The corporations each insisted their operations will comply with state law, despite revelations that they have close ties to numerous license-holding entities, in many cases through onerous management contracts and high-interest loans.
The commission has said it is investigating the allegations; the state Department of Public Health, which previously oversaw medical marijuana, found during a preliminary investigation last year that a number of entities with medical licenses had used “loopholes” and “shell companies” to disguise their affiliations with two large firms, Sea Hunter and Acreage.
On Thursday, three commissioners — Shaleen Title, Britte McBride, and Steven Hoffman — made clear they want to review such management contracts.

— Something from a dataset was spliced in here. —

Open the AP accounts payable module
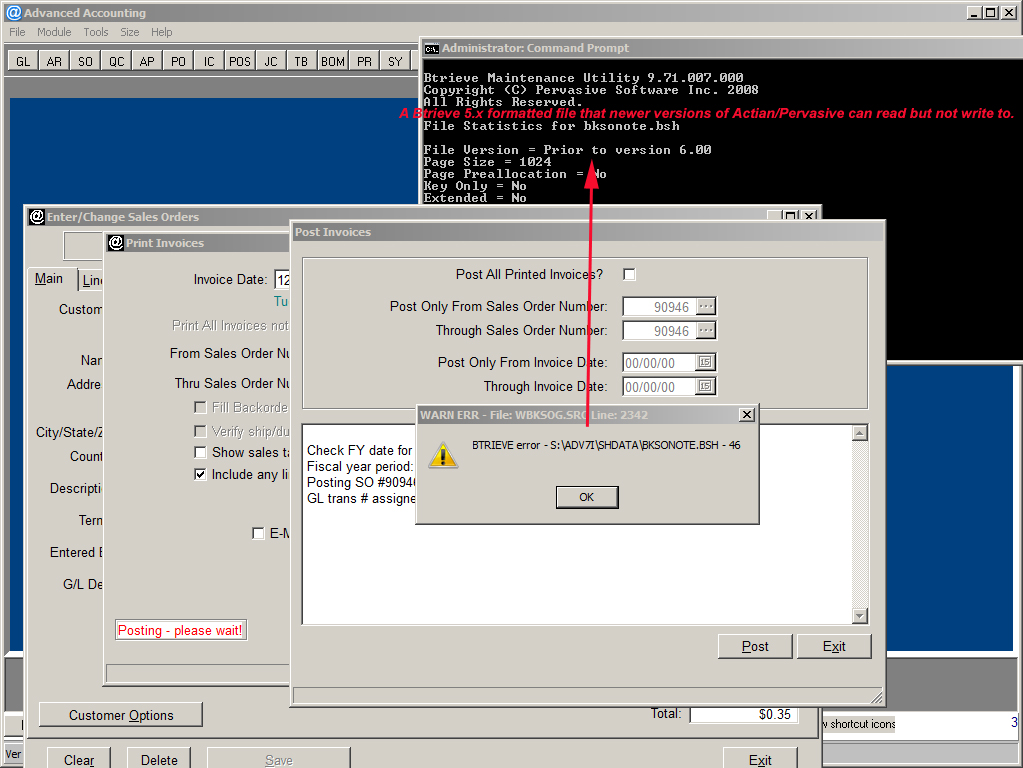Viewport: 1023px width, 768px height. [x=146, y=60]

“I’d like to see a review of management contracts regardless of whether they’re called a ‘management contract,’ ” McBride said.
Title echoed the sentiment, asking, “As a matter of course, are management contracts, loans, leases — are those reviewed?”

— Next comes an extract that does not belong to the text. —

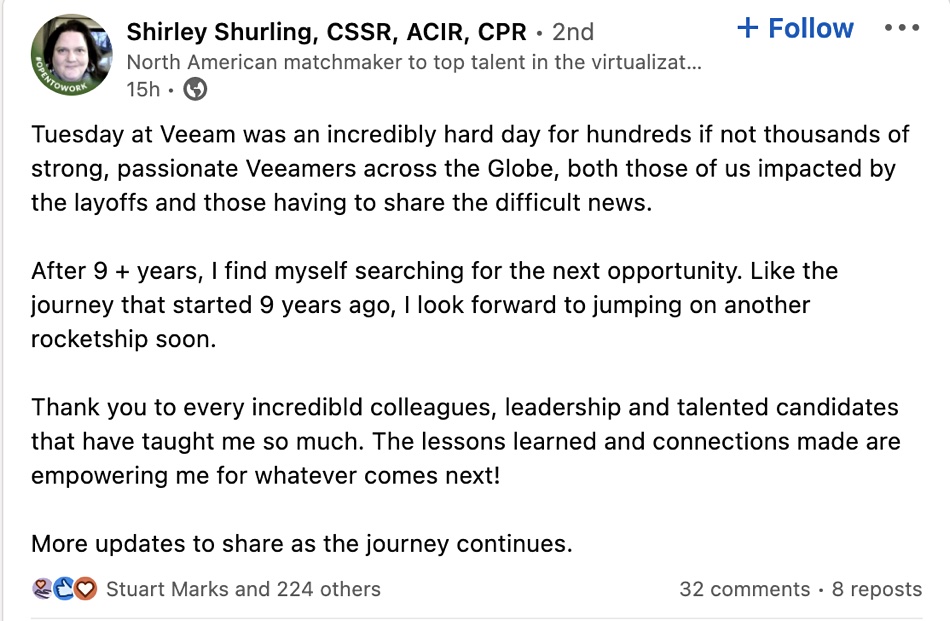
Task: View Stuart Marks and 224 others reactions
Action: [243, 589]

Executive Director Shawn Collins said inspectors would review such contracts for companies seeking a transfer of a license or other large-scale change in ownership or control. He cautioned that it would be burdensome to review every lease, loan, and other agreement for all applications involving a new board member or other small-scale changes in ownership or control that the commission considers.
“We have the ability to secure any and all documents that would be helpful in answering the question, ‘Where does the control reside?’” Collins said. He said he felt confident in his investigators’ abilities to dig into the complex organizational structures, but he may need to hire an accountant trained in investigating financial crimes.

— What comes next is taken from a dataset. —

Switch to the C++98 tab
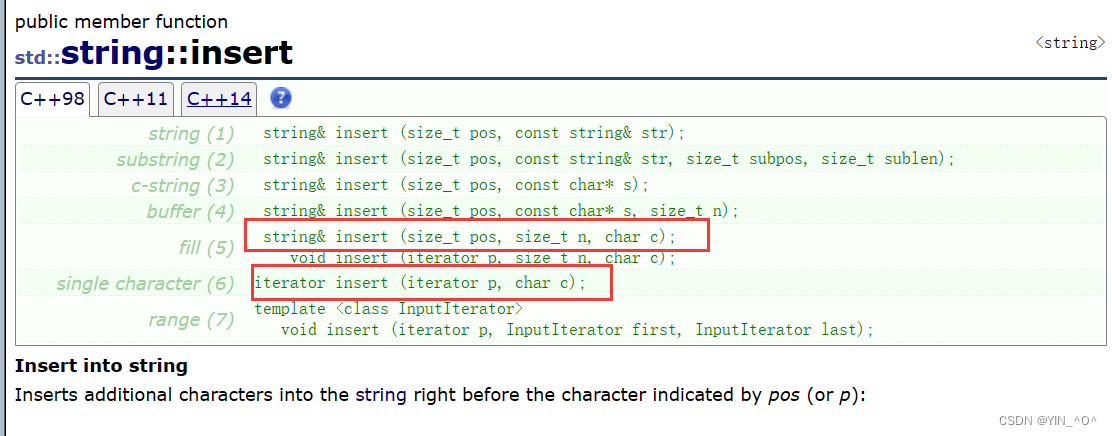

“If there is a portion of revenue going back to another company, do we then ask for that contract?” Title asked.
“My understanding is yes,” Collins said.
Collins explained the agency’s proposed procedure for reviewing such deals: First, the applicant would submit required documents and disclosures of affiliated entities, and an investigator would be assigned to determine whether more records were needed. Then, the investigator would dig through public records, filings, and background checks. If warranted, the investigator may interview a company’s leadership about any discrepancies or information that was lacking. Finally, the commission would review the investigator’s complete report and vote on whether to approve the deal.